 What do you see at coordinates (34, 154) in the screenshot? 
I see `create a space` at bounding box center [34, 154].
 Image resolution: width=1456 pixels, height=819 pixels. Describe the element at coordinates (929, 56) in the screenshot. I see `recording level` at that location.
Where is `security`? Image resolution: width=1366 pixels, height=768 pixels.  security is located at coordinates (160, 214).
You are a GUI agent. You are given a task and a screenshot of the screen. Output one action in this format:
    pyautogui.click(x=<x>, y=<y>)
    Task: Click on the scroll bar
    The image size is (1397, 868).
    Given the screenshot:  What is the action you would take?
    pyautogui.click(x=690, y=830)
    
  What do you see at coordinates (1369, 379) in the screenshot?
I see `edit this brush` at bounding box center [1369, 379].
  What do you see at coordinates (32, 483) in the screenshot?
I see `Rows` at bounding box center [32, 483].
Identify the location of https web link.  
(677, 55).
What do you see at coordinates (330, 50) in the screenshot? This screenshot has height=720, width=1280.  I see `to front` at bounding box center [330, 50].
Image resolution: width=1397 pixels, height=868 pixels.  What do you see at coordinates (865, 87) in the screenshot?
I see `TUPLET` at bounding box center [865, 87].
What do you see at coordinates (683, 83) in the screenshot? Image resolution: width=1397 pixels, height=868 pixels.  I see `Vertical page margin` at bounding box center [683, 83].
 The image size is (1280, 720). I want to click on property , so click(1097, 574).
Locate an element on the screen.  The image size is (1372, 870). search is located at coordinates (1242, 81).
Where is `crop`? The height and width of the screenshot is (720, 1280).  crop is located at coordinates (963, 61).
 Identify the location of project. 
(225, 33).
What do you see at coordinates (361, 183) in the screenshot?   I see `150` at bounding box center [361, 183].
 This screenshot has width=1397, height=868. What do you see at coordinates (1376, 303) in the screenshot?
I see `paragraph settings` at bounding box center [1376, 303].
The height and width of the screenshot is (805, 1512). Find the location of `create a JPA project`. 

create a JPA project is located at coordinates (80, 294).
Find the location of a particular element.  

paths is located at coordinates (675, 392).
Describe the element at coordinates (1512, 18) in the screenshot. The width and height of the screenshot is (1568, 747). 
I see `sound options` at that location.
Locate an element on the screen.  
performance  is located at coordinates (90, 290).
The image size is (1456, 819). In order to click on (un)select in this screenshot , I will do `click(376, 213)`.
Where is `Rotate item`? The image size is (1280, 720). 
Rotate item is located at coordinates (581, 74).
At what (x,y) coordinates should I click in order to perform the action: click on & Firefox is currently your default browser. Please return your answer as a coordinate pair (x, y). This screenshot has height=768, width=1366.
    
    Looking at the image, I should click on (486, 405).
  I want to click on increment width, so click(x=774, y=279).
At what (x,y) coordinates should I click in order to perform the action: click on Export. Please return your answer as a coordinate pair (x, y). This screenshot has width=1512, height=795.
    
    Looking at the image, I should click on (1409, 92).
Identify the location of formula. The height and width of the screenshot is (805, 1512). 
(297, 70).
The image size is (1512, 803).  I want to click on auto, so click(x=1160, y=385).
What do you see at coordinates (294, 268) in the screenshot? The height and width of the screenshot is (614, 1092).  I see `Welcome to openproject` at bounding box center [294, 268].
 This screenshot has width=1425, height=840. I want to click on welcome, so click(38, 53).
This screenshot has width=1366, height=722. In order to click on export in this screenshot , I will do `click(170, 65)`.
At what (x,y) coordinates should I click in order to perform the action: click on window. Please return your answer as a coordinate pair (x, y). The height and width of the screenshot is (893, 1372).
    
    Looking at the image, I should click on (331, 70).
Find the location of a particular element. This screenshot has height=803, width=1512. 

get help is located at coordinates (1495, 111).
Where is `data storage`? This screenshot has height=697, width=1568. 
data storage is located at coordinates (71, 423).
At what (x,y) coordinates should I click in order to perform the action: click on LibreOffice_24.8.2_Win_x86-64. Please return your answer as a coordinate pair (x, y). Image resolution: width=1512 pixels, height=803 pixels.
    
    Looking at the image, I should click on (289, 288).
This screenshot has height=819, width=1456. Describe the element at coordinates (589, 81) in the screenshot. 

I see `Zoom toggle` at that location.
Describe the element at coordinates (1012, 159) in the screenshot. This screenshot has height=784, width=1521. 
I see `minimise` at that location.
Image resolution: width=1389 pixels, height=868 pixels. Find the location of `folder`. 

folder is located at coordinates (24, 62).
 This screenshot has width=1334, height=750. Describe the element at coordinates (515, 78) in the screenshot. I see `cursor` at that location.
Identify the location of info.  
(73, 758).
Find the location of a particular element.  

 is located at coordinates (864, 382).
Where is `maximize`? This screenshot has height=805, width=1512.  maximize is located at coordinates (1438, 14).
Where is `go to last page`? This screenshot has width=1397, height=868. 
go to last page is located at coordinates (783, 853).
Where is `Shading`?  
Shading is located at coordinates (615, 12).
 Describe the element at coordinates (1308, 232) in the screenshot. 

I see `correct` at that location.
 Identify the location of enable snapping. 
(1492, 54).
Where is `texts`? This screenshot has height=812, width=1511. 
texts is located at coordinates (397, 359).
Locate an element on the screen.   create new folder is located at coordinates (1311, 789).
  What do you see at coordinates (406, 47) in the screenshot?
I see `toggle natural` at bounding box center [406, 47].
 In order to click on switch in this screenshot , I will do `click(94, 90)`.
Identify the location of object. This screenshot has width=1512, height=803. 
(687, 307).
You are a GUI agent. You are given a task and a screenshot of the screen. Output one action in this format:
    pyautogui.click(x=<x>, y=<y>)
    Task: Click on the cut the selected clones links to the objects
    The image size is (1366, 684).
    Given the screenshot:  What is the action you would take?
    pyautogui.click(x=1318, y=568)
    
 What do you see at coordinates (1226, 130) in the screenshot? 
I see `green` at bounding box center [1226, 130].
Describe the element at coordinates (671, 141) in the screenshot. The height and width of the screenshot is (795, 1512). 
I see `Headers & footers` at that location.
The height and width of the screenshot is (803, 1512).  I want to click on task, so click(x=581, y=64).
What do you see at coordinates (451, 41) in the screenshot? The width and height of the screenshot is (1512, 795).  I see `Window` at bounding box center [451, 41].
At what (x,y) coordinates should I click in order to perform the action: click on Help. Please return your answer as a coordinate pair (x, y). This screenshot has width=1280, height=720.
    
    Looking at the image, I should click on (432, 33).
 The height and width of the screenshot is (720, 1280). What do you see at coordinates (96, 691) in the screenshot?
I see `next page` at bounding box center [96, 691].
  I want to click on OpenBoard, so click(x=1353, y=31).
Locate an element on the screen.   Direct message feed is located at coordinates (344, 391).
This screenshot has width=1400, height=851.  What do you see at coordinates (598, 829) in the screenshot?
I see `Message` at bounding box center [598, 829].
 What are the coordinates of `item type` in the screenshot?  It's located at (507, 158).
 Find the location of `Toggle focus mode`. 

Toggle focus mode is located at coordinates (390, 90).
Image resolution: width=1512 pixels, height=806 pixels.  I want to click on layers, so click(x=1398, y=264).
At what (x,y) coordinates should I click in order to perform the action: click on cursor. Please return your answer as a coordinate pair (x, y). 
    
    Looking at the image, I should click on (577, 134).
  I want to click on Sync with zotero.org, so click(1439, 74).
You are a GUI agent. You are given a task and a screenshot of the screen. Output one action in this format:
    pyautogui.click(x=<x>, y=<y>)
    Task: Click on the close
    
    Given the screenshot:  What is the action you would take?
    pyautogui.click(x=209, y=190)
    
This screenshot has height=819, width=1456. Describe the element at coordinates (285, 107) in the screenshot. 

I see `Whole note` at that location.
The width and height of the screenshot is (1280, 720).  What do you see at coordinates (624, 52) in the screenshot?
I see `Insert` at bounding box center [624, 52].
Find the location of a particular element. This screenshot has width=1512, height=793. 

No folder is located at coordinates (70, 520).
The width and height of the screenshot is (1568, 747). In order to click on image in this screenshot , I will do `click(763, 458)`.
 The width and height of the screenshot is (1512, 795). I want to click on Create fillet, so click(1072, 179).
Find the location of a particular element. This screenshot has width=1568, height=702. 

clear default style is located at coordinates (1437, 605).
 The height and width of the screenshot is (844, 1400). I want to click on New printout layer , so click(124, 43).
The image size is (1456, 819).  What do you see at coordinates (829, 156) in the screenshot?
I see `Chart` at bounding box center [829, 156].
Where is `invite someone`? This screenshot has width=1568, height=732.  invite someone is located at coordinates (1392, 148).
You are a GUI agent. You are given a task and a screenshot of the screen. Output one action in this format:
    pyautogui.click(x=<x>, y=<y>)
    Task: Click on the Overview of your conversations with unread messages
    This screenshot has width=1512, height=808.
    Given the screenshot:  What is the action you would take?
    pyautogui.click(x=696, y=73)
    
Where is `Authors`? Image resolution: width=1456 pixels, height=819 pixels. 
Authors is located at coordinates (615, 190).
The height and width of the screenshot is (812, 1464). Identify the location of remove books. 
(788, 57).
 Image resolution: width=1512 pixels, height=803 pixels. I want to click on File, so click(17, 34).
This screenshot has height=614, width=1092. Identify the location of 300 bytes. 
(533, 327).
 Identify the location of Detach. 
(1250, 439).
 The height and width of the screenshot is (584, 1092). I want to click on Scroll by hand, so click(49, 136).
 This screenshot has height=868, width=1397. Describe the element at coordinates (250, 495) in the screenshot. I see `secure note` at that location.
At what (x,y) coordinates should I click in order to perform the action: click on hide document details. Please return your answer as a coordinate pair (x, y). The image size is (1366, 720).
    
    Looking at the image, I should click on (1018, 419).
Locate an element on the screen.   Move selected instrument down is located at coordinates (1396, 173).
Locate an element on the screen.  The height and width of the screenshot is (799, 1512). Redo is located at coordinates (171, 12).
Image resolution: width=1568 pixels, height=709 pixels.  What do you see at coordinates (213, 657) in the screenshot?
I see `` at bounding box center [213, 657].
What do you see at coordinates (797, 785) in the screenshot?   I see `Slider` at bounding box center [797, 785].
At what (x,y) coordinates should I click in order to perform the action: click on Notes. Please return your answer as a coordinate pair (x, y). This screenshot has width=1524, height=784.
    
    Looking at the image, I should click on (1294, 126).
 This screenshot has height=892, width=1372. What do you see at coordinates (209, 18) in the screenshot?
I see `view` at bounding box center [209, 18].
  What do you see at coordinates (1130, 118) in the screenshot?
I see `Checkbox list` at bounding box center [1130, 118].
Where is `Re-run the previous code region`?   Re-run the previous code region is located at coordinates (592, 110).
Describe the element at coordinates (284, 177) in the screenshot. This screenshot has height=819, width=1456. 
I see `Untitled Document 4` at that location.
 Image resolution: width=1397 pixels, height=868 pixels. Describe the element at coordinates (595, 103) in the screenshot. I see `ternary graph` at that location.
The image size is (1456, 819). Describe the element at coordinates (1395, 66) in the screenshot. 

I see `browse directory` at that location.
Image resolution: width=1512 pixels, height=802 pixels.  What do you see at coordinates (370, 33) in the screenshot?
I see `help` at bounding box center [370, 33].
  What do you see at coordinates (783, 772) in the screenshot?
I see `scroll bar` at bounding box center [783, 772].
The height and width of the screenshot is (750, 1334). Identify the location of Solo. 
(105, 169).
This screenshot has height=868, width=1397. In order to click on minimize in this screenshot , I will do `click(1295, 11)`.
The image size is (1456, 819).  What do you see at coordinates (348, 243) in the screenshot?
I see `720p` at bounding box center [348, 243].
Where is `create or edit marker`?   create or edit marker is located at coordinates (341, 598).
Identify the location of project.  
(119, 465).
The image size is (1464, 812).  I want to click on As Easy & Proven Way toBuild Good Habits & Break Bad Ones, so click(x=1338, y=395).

* Aim of the exercise
Print the listing from the line containing "The width and height of the screenshot is (1568, 747). In" through the line containing "The width and height of the screenshot is (1512, 795). I", reproducing each line word for word.

* Answer to the problem
The width and height of the screenshot is (1568, 747). In order to click on image in this screenshot , I will do `click(763, 458)`.
 The width and height of the screenshot is (1512, 795). I want to click on Create fillet, so click(1072, 179).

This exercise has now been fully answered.